=== Begin Enclosure ===

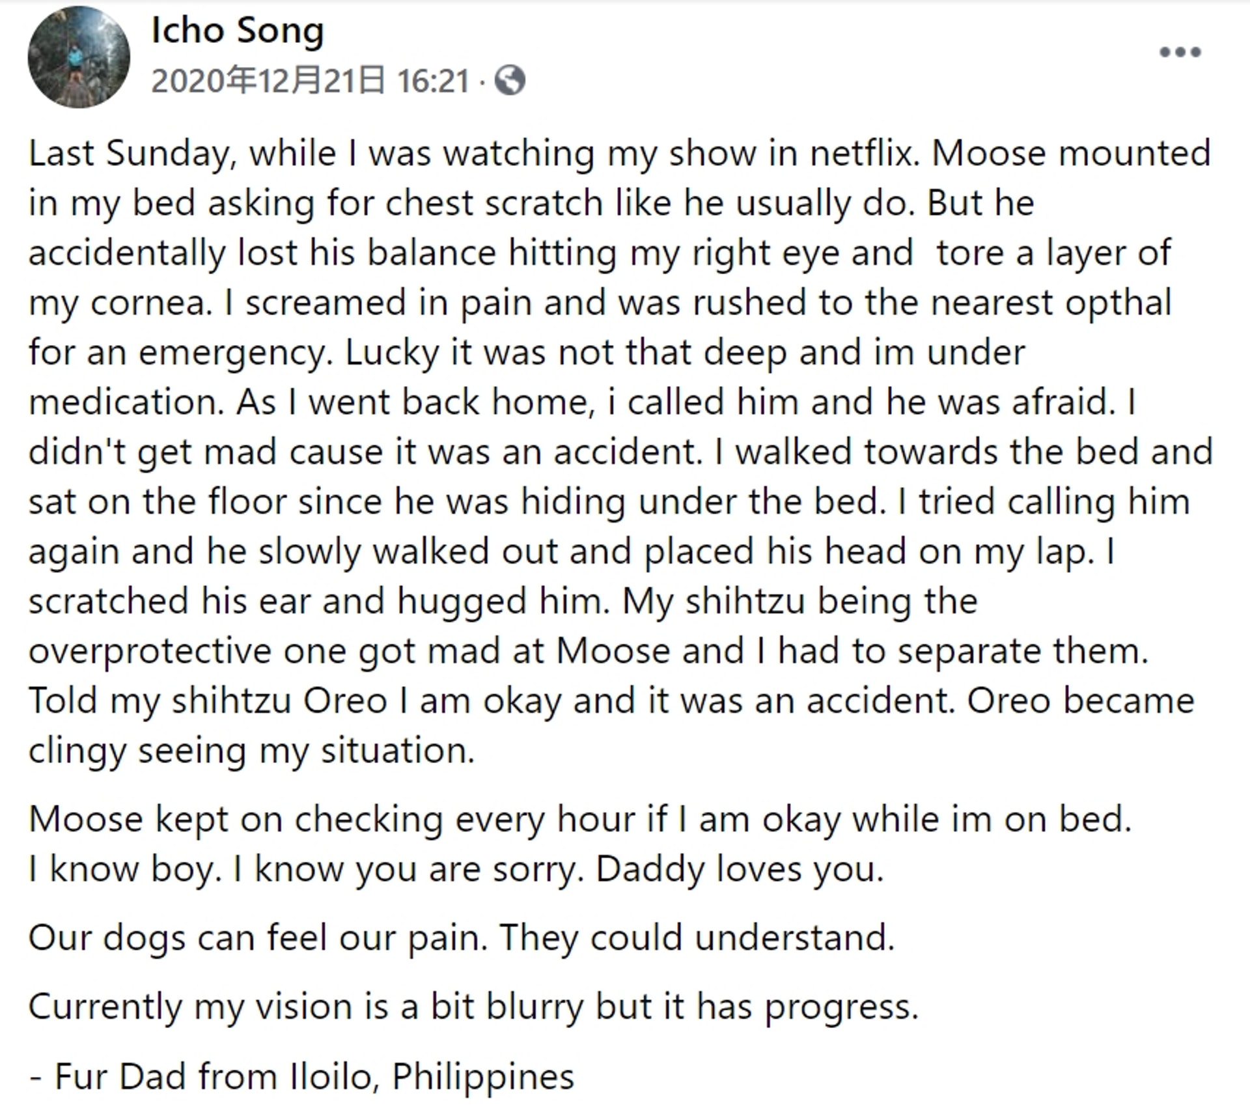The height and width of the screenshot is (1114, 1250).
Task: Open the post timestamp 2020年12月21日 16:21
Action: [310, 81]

=== End Enclosure ===
=== Begin Enclosure ===

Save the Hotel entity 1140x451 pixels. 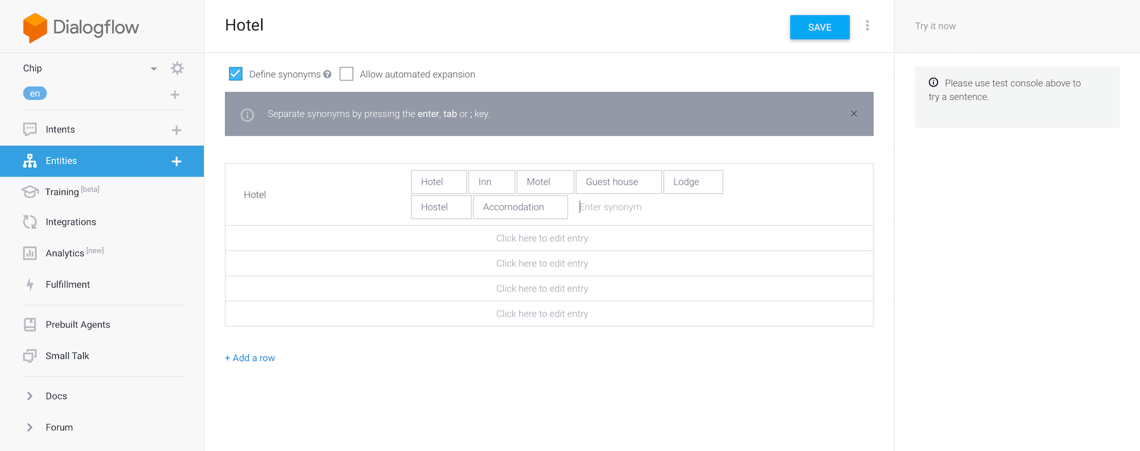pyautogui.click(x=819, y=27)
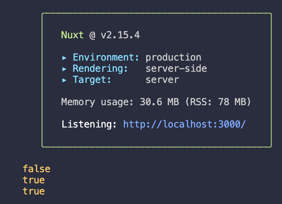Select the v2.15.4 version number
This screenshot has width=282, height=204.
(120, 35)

=== End Enclosure ===
=== Begin Enclosure ===

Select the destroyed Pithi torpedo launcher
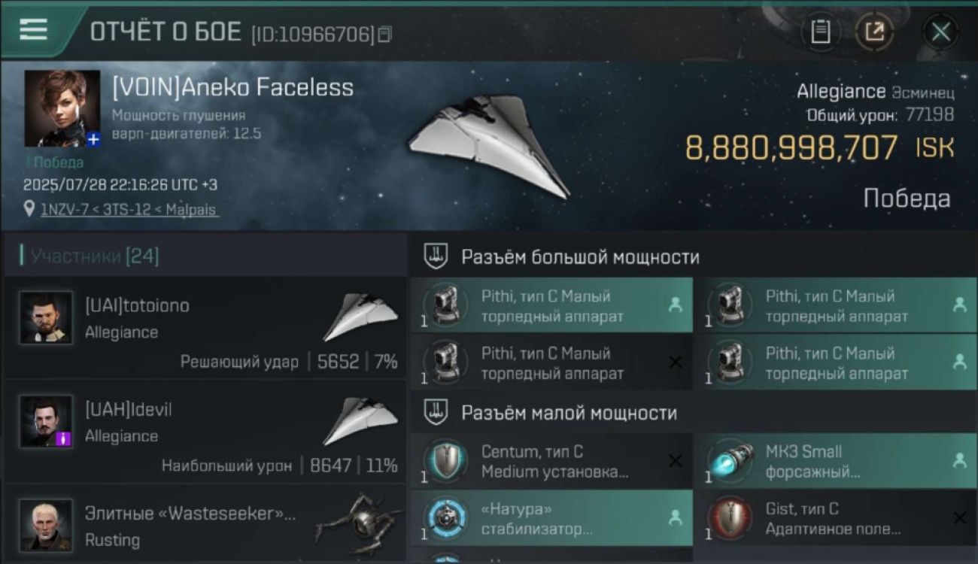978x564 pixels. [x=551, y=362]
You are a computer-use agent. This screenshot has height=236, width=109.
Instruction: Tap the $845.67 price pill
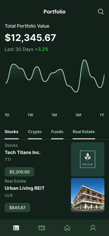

=== End Enclosure ===

**EXERCISE DESCRIPTION:** Above are some records. Reproduce the lines from the one with "Select the destroyed Pithi torpedo launcher" down to the one with "Instruction: Tap the $845.67 price pill", keeping both, and leave every picture out.

**OUTPUT:**
Select the destroyed Pithi torpedo launcher
978x564 pixels. [x=551, y=362]
You are a computer-use agent. This screenshot has height=236, width=109.
Instruction: Tap the $845.67 price pill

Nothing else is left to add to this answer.